In this article we review the current status of chemotherapeutic approaches for the specific treatment of Chagas disease or American Trypanosomiasis, as well as new rational approaches being developed as a consequence on the increased understanding of the biochemistry and physiology of its causative agent, the protozoan parasite Trypanosoma cruzi. Currently available drugs (nitrofurans and nitroimidazoles), developed empirically over three decades ago, are unsatisfactory due to frequent toxic side effects and limited efficacy, particularly in the prevalent chronic form of the disease. Furthermore, studies of their mechanism of action have shown that their antiparasitic activity is inextricably linked to mammalian host toxicity. Recent advances in this field include the demonstration that new triazole derivatives, with selective inhibitory activity on the parasite's de novo sterol biosynthesis and special pharmacokinetic properties, can induce radical parasitological cure of both acute and chronic Chagas experimental disease.
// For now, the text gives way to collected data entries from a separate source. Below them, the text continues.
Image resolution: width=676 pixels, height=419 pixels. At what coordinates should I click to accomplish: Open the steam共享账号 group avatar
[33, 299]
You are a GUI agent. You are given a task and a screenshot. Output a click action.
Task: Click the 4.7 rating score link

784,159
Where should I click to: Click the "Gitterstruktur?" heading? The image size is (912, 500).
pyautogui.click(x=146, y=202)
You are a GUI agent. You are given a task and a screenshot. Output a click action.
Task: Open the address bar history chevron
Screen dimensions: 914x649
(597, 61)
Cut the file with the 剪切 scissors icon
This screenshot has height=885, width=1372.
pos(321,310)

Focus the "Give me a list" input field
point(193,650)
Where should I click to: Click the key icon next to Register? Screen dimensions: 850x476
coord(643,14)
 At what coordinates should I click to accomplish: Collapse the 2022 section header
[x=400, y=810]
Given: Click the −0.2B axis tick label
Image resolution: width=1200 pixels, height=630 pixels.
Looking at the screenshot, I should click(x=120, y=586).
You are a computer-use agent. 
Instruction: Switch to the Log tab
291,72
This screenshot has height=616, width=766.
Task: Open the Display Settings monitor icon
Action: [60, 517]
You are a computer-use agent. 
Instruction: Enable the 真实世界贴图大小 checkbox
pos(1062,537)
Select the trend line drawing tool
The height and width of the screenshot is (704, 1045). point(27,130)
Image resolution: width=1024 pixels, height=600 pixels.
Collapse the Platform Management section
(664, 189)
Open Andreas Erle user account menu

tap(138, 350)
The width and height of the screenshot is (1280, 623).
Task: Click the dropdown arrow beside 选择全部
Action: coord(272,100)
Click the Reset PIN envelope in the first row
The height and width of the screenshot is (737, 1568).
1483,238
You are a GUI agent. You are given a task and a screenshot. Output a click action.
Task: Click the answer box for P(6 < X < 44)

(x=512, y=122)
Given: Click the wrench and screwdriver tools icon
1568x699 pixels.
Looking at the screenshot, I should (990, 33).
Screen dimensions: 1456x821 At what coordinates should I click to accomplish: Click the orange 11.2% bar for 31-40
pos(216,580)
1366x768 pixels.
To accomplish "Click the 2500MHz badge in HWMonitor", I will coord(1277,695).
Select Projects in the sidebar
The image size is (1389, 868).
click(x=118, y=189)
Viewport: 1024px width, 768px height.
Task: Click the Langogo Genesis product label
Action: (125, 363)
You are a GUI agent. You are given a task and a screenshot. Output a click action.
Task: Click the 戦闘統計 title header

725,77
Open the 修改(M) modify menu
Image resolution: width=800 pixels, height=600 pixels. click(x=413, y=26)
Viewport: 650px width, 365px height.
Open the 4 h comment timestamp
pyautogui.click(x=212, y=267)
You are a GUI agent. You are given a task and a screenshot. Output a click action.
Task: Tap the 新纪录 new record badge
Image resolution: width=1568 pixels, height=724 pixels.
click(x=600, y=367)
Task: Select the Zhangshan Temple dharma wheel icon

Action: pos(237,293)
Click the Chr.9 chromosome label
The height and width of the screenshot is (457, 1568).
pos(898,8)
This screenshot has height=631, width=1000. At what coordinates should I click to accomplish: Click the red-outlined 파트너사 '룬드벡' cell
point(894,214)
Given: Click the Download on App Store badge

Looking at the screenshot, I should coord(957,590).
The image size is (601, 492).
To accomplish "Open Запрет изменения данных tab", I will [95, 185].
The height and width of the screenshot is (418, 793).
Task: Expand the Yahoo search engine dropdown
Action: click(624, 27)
These compounds are active against nitrofuran- and nitroimidazole-resistant T.cruzi strains and maintain their activity even if the hosts are immunosuppressed and are thus logical candidates for clinical trials with Chagas disease patients. Inhibitors of cruzipain, a cathepsin L-like protease responsible for the major proteolytic activity in all stages of the life cycle of the parasite, can selectively block the proliferation of T.cruzi, both in vitro and in vivo and have curative activity in murine models of acute Chagas disease; a significant effort is being devoted to their development as antiparasitic drugs. Alkyl-lysophospholipids, which selectively block phosphatidyl-choline biosynthesis in T.cruzi, are promising antiparasitic agents with good oral activity and low toxicity. Other biochemical pathways have been identified as potential chemotherapeutic targets, including hypoxanthine-guanine phosphoribosyl transferase and the enzymes involved in the synthesis and metabolism of trypanothione and inorganic pyrophosphate.